Make the output directory if it does not exist:

In [5]:
output.mkdir(exist_ok=True)

## Get the helper functions

Add the directory with the model
definitions to the path so we can import from it:

> When you type `import X`,
Python searches `sys.path` for a python
file named `X.py` to import. So we need to add the model directory to the path.

In [6]:
# From model/collectdata.py
from model.collectdata_poca_KDE import collect_data_poca

# From model/loss.py
##from loss import Loss
from model.alt_loss_A import Loss

# From model/training.py
from model.training import trainNet, select_gpu

# From model/models.py
##  will start with model from TwoFeatures_CNN6Layer_A in the first instance
##  see relevant cell below


##from model.models_mds_G import SimpleCNN5Layer_Ca as Model
from model.models_mds_G import AllCNN6Layer_Ca as Model

from model.training import trainNet, select_gpu, Results
from model.plots import dual_train_plots, replace_in_ax

In [7]:
# This gets built up during the run - do not rerun this cell
results = pd.DataFrame([], columns=Results._fields)

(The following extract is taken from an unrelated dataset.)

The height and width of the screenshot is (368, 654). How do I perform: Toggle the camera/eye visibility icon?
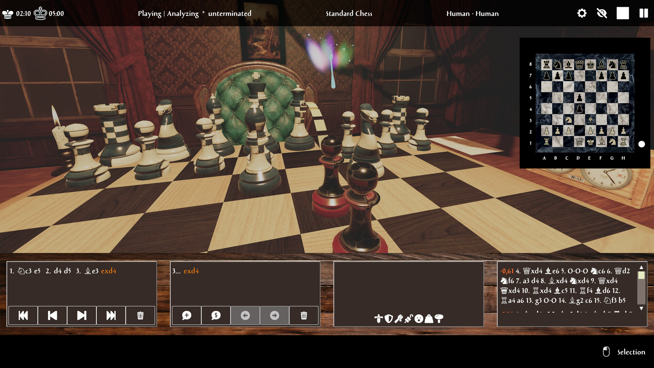pyautogui.click(x=602, y=13)
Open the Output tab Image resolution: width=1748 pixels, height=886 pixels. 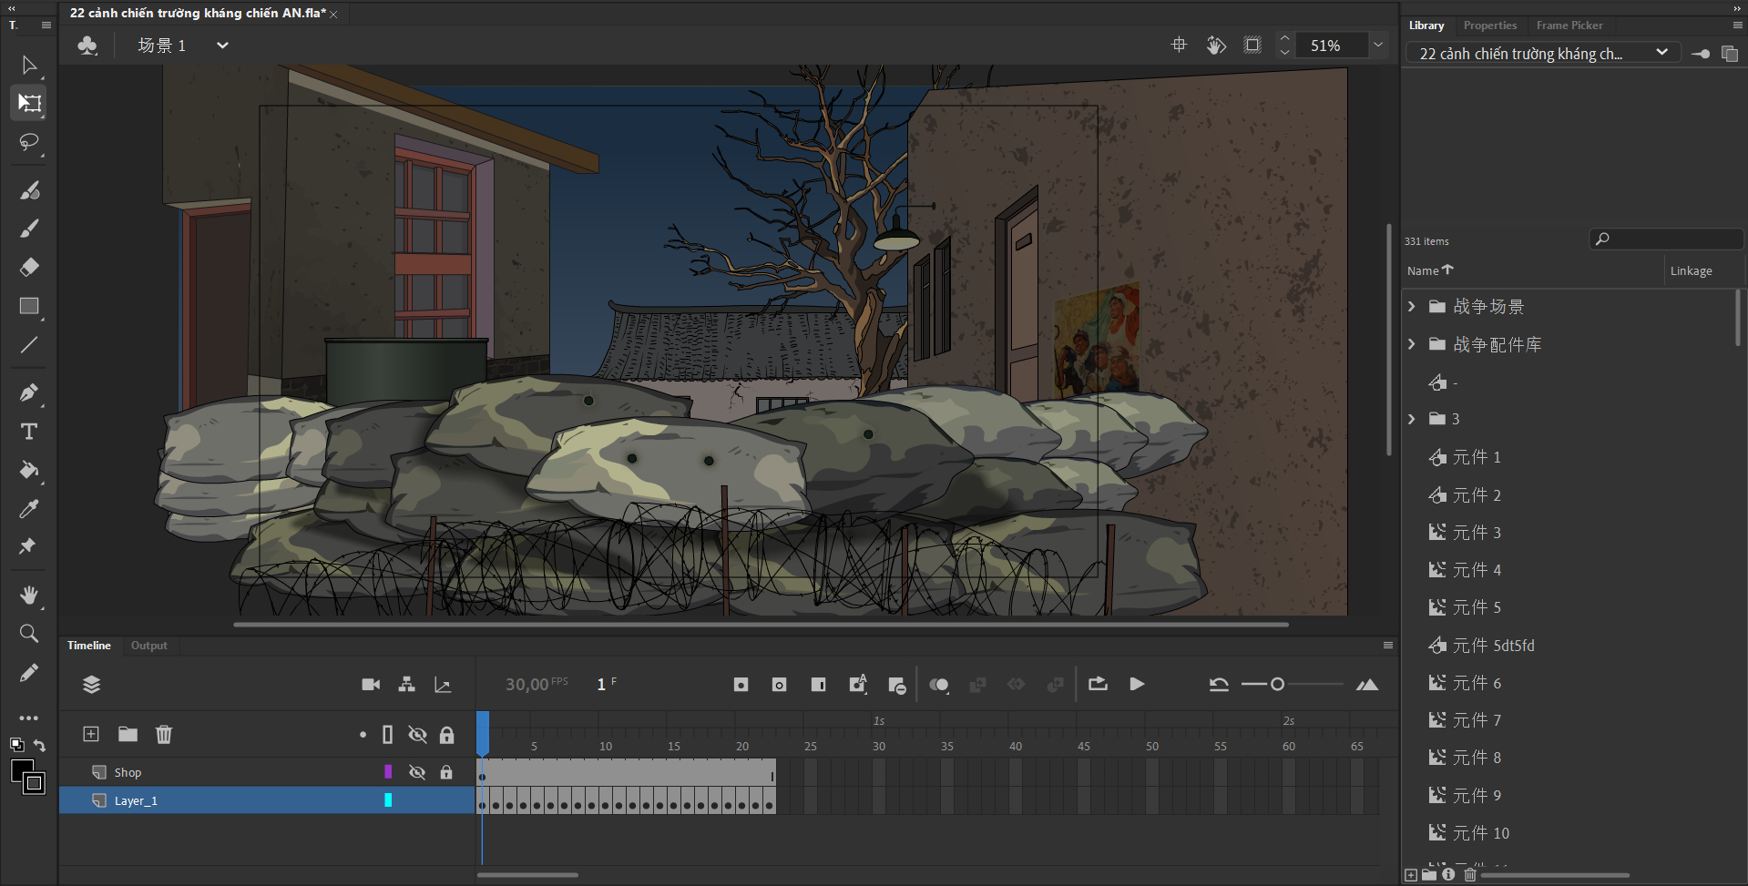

Set up Torch device configuration. All tensors and model parameters need to know where to be put.
This takes a BUS ID number: The BUS ID is the same as the listing at the top of this script.

In [8]:
device = select_gpu(0)

1 available GPUs (initially using device 0):
  0 GeForce RTX 2080 Ti


## Loading data

Load the dataset, split into parts, then move to device (see `collectdata.py` in the `../model` directory)

In [9]:
## newer vernacular
## Training dataset. You can put as many files here as desired.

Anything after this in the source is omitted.